Androgen deprivation therapy (ADT) is commonly used to treat prostate
cancer, but its 5-year survival rate remains low at 57%. Prolonged
ADT treatment can lead to increased toxicity and drug resistance. To
address these challenges, this study proposes adaptive therapy that
combines chemotherapy or immunotherapy with discontinuation of hormone
therapy. The study applies the super-twisting sliding mode control
(STSMC) algorithm to the ADT model to implement adaptive dosing
based on control laws derived from these algorithms. The main
objective is to quickly minimize cancer cells and reduce prolonged drug
exposure. An active control algorithm (ATS)-based Takagi-Sugeno fuzzy
controller is also introduced and compared to the STSMC design.
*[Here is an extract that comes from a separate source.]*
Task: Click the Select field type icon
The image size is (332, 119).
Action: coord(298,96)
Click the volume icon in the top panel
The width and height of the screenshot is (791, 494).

The
ATS fuzzy controller significantly reduces therapy duration to six months
while maintaining global asymptotic stability. The controllers are implemented
using the Linear Matrix Inequality (LMI) algorithm and the
YALMIP toolbox, and their effectiveness is validated through MATLAB
and Simulink simulations. This study presents a novel approach
to improve prostate cancer treatment outcomes by integrating nonlinear
control algorithms and adaptive dosing strategies, aiming to reduce
treatment duration and minimize drug exposure, ultimately enhancing
patient outcomes in prostate cancer management.